Using different carbon sources and tuning the fermentation strategy implemented, it is possible to tailor the polymer properties from rigid to highly flexible and transparent materials. Different monomeric compositions and polymer molecular weight will determine different mechanical properties of the polymer. Additionally, Biotrend has developed intellectual property in the field of the extraction and purification of PHAs using an aqueous process, hence contributing to the increased sustainability of PHA production processes. The hence produced PHAs, with their wide range of properties, can be use in different applications, including, for example, composite materials for the automotive industry, components of multilayer food-packaging materials and mulch films for agriculture.

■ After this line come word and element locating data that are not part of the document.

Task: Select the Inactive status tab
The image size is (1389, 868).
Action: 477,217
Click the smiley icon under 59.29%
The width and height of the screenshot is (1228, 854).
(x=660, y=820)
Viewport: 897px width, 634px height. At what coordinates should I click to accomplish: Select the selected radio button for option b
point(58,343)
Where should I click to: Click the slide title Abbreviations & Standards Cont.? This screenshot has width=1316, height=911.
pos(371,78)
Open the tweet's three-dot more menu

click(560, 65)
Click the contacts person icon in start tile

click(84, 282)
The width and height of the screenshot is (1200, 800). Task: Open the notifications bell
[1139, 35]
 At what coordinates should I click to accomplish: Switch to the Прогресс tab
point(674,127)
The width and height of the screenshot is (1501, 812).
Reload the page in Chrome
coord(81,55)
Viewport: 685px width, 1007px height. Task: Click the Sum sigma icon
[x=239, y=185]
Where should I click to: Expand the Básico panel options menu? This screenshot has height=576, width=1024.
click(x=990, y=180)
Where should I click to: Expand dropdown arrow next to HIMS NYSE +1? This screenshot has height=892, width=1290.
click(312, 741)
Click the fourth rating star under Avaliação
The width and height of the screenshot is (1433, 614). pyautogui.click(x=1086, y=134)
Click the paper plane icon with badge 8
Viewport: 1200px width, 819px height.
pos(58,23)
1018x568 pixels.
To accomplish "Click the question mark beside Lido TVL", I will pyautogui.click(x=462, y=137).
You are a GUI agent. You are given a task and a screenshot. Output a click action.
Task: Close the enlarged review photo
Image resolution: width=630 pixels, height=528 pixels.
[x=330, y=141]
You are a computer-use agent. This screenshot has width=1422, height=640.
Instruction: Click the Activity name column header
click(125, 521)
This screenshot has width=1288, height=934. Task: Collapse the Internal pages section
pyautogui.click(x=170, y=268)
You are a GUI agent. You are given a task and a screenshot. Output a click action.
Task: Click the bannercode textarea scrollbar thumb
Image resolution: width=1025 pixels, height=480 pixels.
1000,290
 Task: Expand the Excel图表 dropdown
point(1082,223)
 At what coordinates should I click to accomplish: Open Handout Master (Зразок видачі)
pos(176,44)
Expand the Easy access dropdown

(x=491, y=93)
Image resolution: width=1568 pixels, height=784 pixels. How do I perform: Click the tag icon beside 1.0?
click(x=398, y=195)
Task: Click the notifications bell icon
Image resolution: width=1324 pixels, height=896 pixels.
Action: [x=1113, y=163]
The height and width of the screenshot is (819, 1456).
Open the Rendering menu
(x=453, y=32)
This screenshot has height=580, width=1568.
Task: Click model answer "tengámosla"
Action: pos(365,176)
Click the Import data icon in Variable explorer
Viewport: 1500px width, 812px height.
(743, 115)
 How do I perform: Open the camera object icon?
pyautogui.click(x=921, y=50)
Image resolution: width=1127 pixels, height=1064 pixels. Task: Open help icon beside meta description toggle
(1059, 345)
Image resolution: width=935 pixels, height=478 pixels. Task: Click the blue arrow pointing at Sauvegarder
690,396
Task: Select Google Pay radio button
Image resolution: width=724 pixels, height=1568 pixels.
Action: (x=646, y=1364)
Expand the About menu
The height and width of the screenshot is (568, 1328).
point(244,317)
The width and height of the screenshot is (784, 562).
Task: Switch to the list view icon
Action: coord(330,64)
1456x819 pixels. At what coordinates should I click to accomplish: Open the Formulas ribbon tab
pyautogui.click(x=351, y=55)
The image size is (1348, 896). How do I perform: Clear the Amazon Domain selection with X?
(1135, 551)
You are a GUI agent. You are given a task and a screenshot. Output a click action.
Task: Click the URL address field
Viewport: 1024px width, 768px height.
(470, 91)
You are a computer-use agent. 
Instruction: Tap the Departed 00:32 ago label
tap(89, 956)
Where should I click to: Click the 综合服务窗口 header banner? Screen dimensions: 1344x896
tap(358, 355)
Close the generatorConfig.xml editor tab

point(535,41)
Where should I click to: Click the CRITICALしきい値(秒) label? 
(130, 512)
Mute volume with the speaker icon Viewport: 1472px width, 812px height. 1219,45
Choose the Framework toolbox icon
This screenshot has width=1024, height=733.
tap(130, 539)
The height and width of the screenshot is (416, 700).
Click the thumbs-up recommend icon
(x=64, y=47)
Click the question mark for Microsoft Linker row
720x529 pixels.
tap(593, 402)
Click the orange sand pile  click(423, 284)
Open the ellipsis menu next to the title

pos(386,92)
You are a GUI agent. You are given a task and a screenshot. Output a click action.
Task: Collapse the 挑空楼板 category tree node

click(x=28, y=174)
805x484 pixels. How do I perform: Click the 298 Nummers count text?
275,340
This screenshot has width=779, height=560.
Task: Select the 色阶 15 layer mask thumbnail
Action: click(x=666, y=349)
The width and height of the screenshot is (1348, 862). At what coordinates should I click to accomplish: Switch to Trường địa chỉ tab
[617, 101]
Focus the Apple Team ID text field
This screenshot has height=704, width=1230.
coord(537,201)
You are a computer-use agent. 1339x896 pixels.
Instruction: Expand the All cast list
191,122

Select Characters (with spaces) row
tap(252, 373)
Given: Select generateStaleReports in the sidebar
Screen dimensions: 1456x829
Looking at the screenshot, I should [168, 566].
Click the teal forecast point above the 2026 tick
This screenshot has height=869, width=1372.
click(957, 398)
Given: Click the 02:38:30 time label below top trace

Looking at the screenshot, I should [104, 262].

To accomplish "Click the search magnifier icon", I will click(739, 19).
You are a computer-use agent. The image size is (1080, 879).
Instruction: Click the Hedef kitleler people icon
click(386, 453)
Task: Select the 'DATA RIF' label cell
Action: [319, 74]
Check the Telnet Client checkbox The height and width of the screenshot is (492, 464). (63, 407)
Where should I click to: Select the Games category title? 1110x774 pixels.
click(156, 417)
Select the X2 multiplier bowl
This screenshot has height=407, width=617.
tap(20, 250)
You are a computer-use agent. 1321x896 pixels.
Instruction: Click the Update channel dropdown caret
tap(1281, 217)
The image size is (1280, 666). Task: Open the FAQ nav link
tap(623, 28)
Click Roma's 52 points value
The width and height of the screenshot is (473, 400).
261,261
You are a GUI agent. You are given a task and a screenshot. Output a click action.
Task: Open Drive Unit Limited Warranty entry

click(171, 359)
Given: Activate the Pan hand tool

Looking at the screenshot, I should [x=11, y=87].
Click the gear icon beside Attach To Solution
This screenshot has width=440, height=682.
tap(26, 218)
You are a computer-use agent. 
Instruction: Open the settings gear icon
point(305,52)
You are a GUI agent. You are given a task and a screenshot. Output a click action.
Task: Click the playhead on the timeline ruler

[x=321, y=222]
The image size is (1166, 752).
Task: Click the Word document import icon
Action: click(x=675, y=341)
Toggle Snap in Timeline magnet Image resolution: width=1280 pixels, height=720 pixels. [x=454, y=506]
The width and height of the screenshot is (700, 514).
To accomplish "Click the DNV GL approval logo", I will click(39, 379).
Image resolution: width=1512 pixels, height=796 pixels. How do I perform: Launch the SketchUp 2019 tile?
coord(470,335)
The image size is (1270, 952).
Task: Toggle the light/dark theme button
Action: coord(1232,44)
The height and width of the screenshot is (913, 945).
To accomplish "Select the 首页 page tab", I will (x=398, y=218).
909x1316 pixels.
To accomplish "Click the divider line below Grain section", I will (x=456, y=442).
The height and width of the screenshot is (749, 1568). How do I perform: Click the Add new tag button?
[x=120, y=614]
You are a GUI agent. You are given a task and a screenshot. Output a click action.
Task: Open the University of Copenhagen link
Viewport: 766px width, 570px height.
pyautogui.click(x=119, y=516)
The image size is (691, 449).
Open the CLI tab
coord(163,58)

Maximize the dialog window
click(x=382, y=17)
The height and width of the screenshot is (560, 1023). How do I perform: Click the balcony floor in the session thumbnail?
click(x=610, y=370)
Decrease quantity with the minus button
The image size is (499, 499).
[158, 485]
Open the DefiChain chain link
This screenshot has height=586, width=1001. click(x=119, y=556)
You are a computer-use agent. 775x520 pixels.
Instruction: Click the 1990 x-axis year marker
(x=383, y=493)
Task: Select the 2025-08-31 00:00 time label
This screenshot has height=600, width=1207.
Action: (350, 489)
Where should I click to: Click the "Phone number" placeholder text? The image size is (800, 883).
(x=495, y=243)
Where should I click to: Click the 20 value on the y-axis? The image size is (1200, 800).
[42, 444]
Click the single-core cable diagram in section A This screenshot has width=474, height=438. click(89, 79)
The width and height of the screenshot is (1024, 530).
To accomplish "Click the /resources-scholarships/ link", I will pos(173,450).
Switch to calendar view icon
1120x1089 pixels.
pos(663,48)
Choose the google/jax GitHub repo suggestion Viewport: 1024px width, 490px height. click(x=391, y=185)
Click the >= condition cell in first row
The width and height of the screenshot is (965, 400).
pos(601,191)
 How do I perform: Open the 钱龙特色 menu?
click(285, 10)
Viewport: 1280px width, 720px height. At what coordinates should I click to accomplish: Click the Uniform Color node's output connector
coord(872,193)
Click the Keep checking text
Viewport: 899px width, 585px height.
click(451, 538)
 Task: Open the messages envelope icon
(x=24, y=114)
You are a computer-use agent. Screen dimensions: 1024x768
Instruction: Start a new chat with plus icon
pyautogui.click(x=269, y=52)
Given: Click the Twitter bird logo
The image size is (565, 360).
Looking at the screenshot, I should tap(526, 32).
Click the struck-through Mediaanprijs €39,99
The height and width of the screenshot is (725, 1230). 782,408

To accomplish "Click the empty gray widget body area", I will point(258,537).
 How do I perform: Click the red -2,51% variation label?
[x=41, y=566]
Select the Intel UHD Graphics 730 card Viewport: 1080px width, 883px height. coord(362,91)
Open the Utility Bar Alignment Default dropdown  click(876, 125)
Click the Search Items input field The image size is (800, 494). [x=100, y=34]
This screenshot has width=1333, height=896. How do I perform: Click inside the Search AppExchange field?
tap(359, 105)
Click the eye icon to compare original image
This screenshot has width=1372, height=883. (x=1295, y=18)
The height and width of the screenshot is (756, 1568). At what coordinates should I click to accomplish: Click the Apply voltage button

We thrive on our customer’s challenges
Biotrend is a partner of the Bionanopolys Open Innovation Test Bed (OITB) through which its expertise is put into use. Currently, Biotrend is helping the OITB client Algaesys in the scope of the open call test case “PHAs extraction from microalgae” with the aim to characterise PHA-containing biomass, obtained through the treatment of brewery effluents, and extract PHA from the client biomass using a proprietary aqueous PHA extraction method previously developed, optimised and patented by Biotrend.
Through its expertise, Biotrend serves the motivation of customers to contribute to the circular economy and reduce production costs by redirecting a carbon-rich secondary stream of their process to the production of biodegradable biopolyesters or to incorporate a bio-based and biodegradable biopolymer in their products, a far more environmentally friendly alternative than the fossil fuel-derived plastics.